Sunday, September 28, 2008

Watching and Waiting

Today's hymn is perhaps the most familiar and popular ever written by two women. Though Fanny Crosby has been mentioned here before, this is the first of her gospel songs that I've featured. It's kind of unlikely that we will ever get through all of them because it's reported that she wrote more than 5000. Many of them were published under pseudonyms because her publishers didn't want their hymnals to appear to be overly dominated by her texts. Her collaborator here, Phoebe Knapp, may have written as many as 500 tunes and songs, though her other tunes are generally more obscure than many of Fanny's other texts.

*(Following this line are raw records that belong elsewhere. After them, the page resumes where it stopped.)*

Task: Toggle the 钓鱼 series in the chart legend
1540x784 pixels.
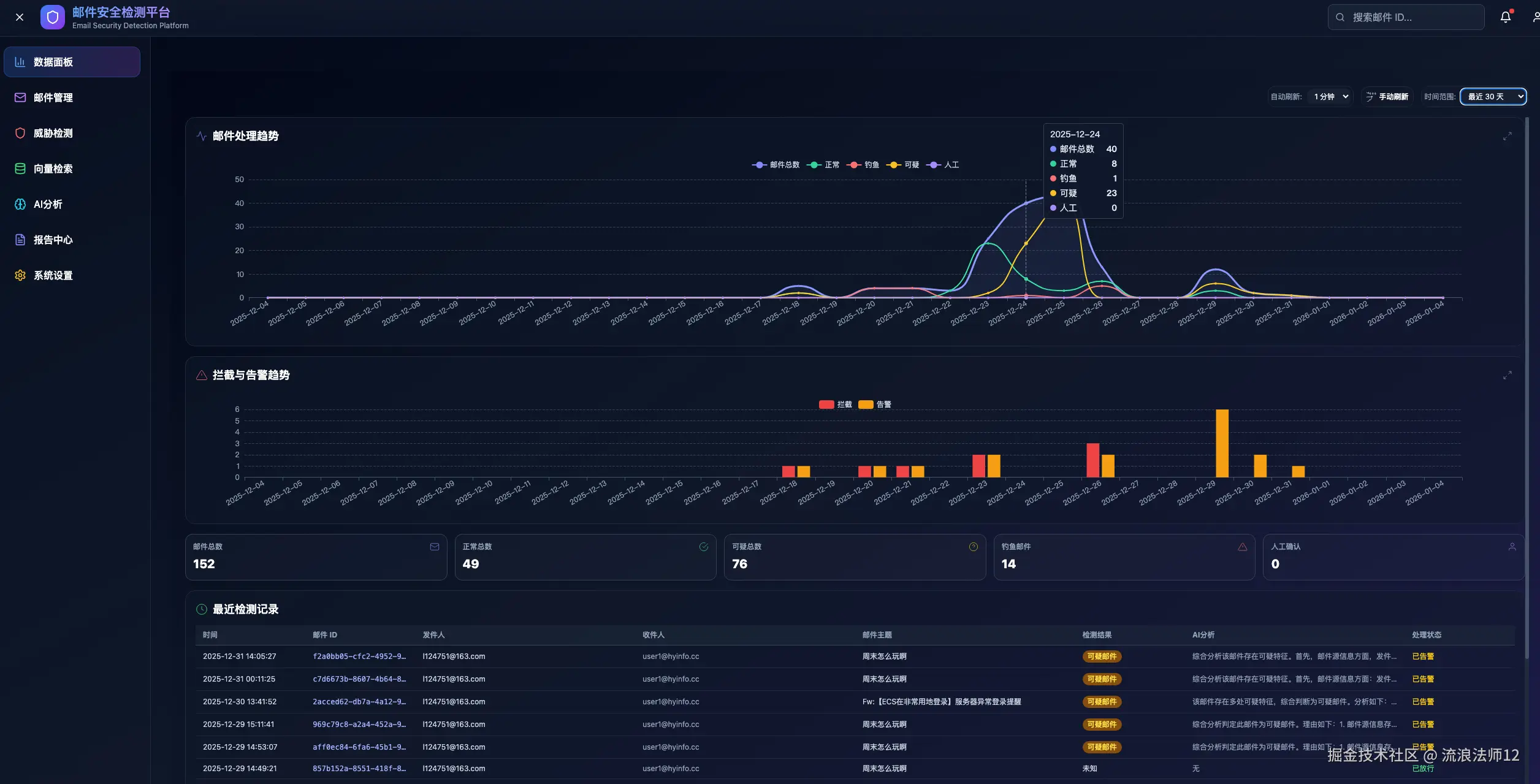Action: pos(863,165)
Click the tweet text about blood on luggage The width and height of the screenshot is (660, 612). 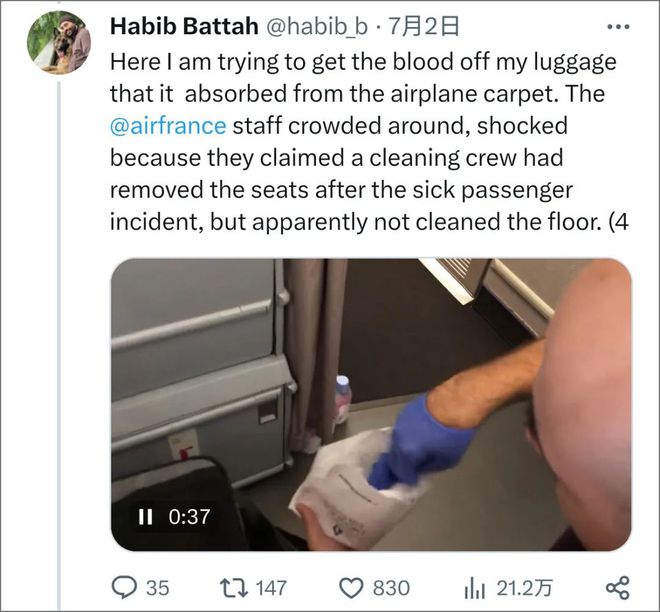(x=370, y=142)
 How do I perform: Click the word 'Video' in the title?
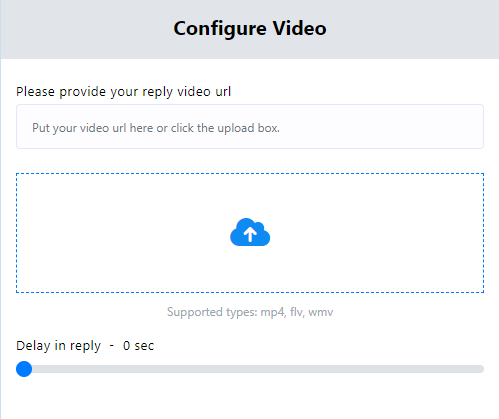pos(299,28)
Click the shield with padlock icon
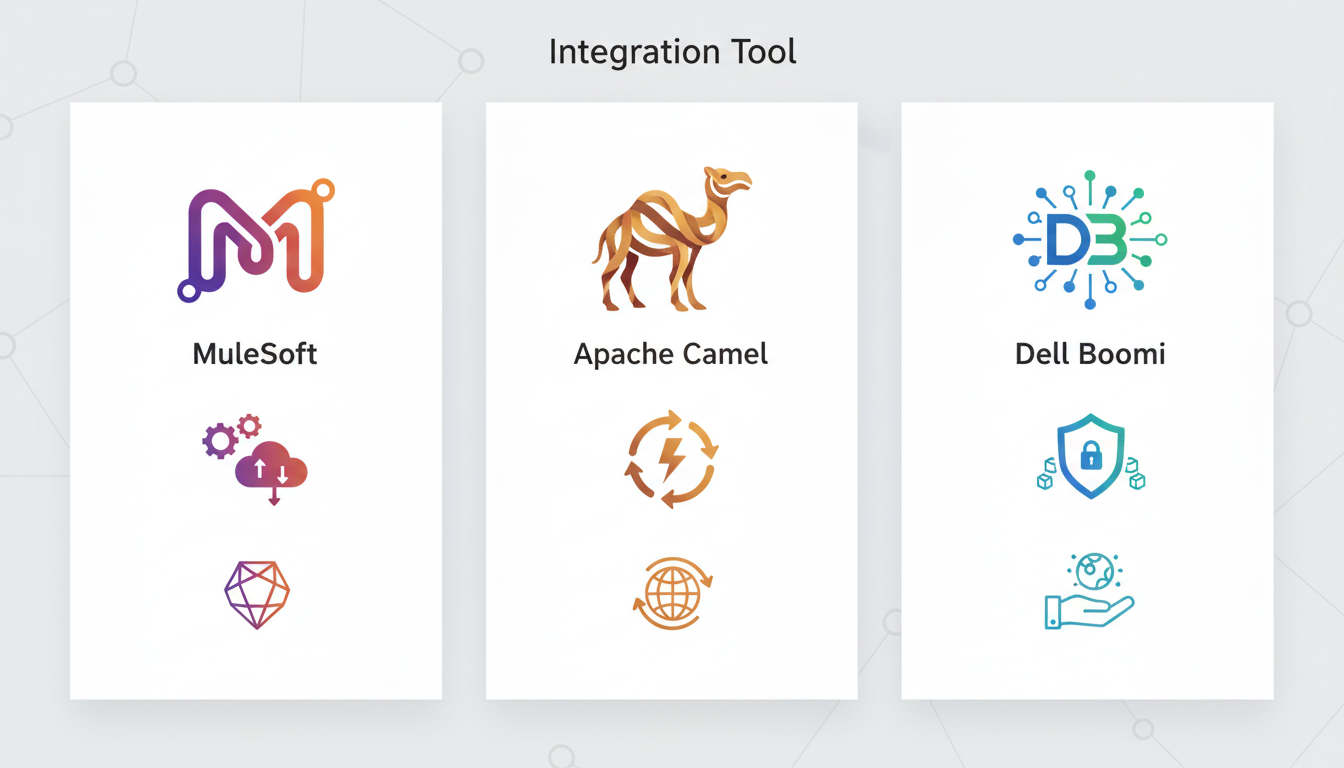This screenshot has width=1344, height=768. click(1090, 456)
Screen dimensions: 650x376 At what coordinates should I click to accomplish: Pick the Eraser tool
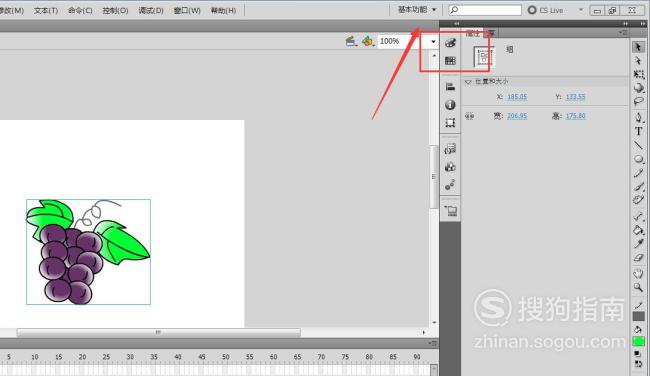[638, 258]
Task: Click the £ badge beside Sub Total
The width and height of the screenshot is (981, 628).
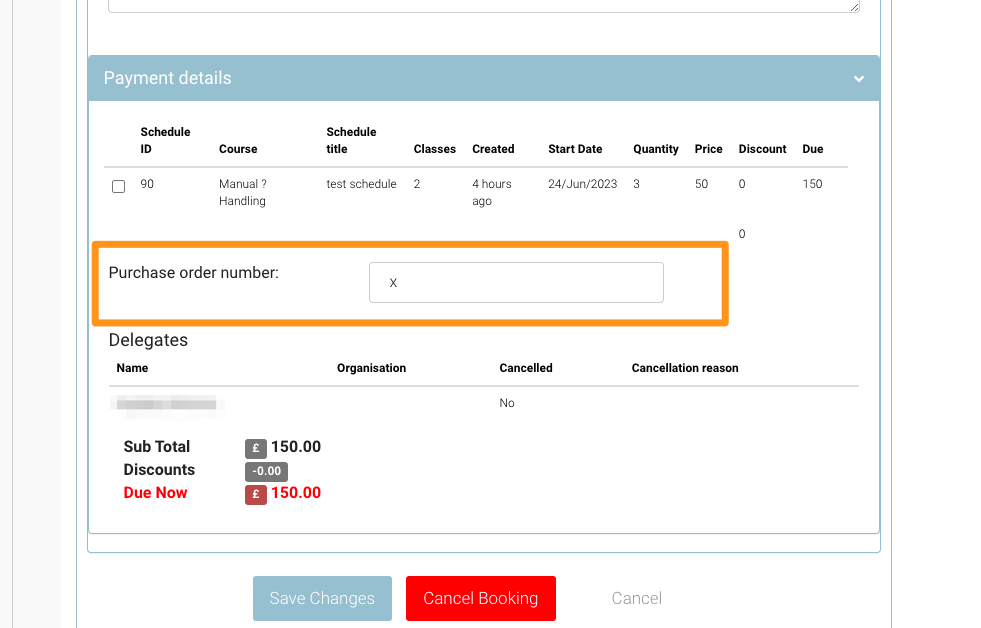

The two women were good friends, both members of the John Street Methodist Church in New York City. The story goes that Phoebe wrote the melody first and played it for Fanny, asking "what does this song say?" Fanny immediately replied "Why, that says 'Blessed assurance, Jesus is mine!'" and the rest of the text quickly followed.

Blessèd assurance, Jesus is mine!
O what a foretaste of glory divine!
Heir of salvation, purchase of God,
Born of your Spirit, washed in your blood.

Refrain
This is my story, this is my song,
Praising my Savior, all the day long;
This is my story, this is my song,
Praising my Savior, all the day long.

Perfect submission, perfect delight,
Visions of rapture now burst on my sight;
Angels descending bring from above
Echoes of mercy, whispers of love.
Refrain

Perfect submission, all is at rest,
I in my Savior am happy and blest,
Watching and waiting, looking above,
Filled with your goodness, lost in your love.
Refrain

Fanny Crosby, 1873; alt.
Tune: ASSURANCE (Irregular with refrain)
Phoebe Palmer Knapp, 1873

This song was immediately popular and probably appears in hundreds of hymnals published in the last 135 years. A wax cylinder recording of the song (pictured above) was released in 1909 by the Edison Phonograph Company and can now be heard online.

Phoebe Knapp's husband was one of the founders of the Metropolitan Life Insurance Company. She went on a trip to Europe in 1883 and when she returned, she found that he had built an addition on their Brooklyn mansion that included a lavish music room for her (pictured below), with a three-manual pipe organ. Phoebe and Fanny probably spent a good deal of time in this room, writing and singing together. Following her husband's death, Phoebe moved to the Savoy Hotel in Manhattan, bringing the organ along.

1 comment:

Dorothy said...

"Blessed Assurance" is one of my favorite hymns, C.W.S. Thanks for telling the story of it.

And I love that Phoebe Knapp's husband built that music room for her while she was away. What a loving husband!